> [Data provided]
%%

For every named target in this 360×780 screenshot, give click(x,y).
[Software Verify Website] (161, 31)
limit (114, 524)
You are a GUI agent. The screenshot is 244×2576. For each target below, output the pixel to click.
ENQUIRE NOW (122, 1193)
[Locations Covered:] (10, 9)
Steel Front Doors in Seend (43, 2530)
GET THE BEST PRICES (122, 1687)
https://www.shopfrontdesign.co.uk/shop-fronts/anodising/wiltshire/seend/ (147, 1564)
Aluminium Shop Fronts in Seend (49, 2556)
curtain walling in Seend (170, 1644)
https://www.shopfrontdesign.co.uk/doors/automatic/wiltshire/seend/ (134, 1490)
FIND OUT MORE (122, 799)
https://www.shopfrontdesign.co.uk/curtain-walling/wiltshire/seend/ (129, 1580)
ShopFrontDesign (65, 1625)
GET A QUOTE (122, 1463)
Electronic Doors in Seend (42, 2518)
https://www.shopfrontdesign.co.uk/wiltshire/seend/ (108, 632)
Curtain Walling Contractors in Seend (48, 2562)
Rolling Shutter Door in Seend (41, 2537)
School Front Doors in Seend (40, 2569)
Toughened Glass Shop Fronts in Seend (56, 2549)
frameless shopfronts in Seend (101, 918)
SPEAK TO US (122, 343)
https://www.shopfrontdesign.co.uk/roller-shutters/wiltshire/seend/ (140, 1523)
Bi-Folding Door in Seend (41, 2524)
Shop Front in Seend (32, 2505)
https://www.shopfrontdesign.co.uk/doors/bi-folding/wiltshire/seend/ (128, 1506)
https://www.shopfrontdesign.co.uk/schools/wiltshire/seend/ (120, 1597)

%%
%%

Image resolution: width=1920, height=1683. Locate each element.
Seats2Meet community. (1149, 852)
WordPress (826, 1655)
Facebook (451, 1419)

%%
%%

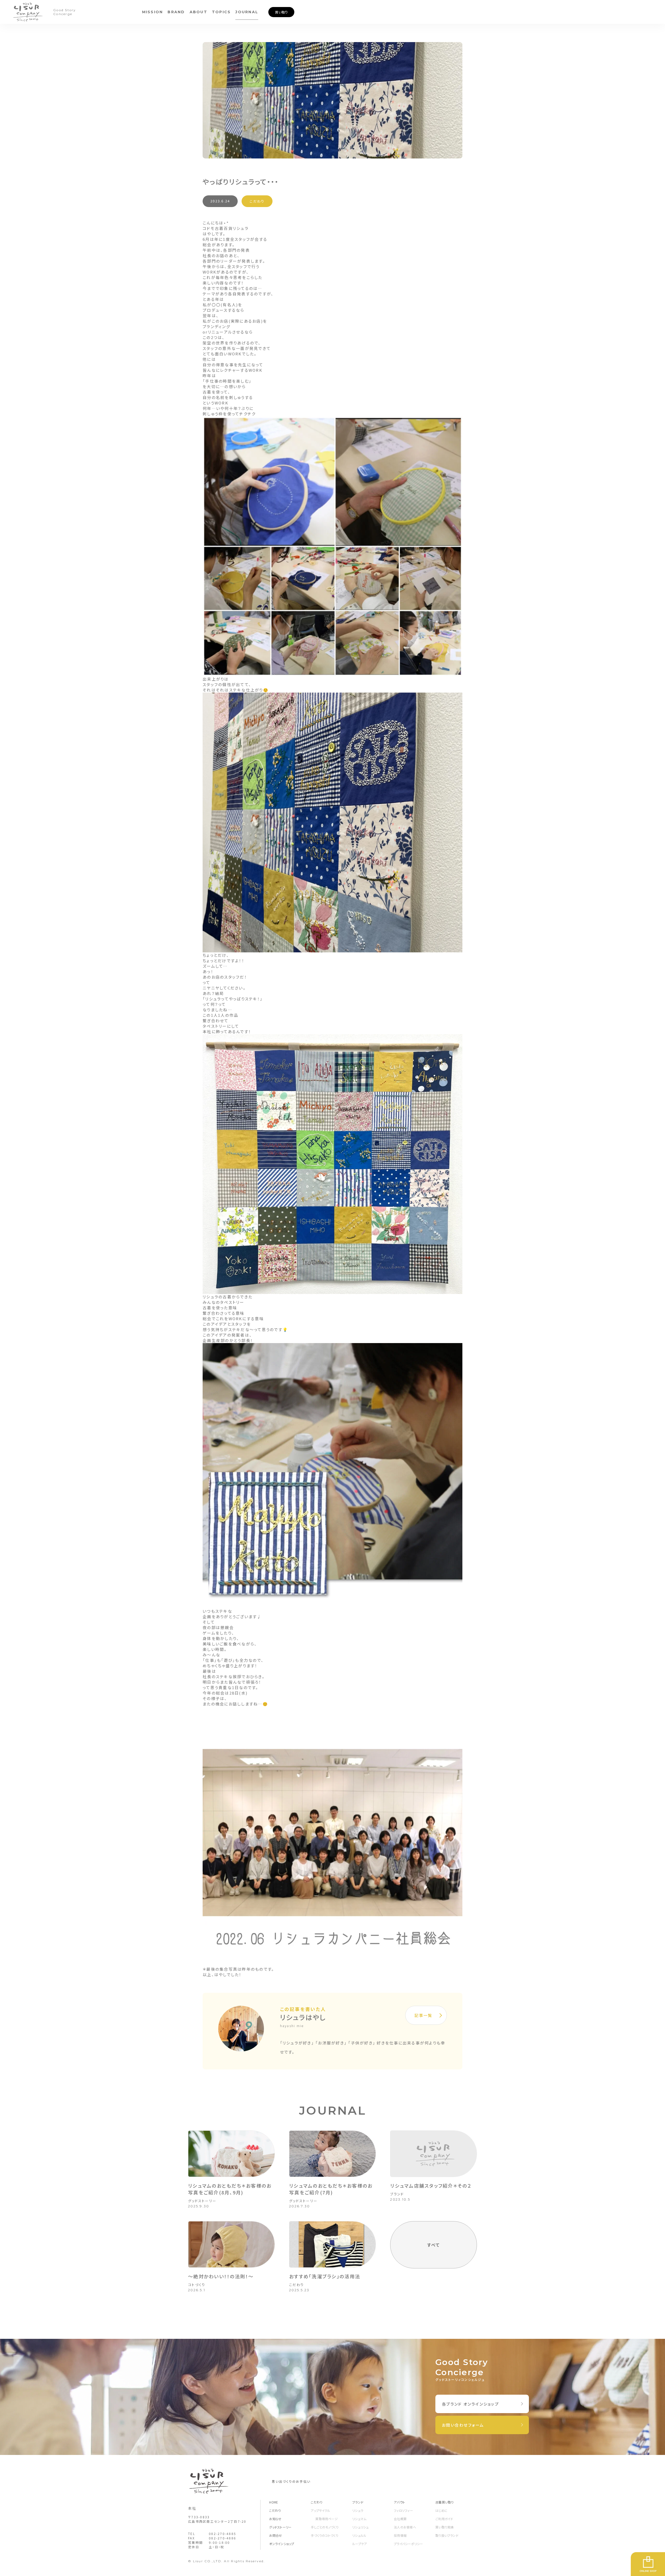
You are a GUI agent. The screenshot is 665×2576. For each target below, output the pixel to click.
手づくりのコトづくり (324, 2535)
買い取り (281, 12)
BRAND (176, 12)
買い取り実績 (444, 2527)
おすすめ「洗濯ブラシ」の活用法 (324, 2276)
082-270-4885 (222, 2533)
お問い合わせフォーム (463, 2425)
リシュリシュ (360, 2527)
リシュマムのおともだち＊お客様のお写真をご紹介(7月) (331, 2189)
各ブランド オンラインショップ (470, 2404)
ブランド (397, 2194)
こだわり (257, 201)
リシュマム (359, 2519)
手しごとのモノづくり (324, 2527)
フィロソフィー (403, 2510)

%%

Write down how many lines above contain the string "target", and nothing besides.

3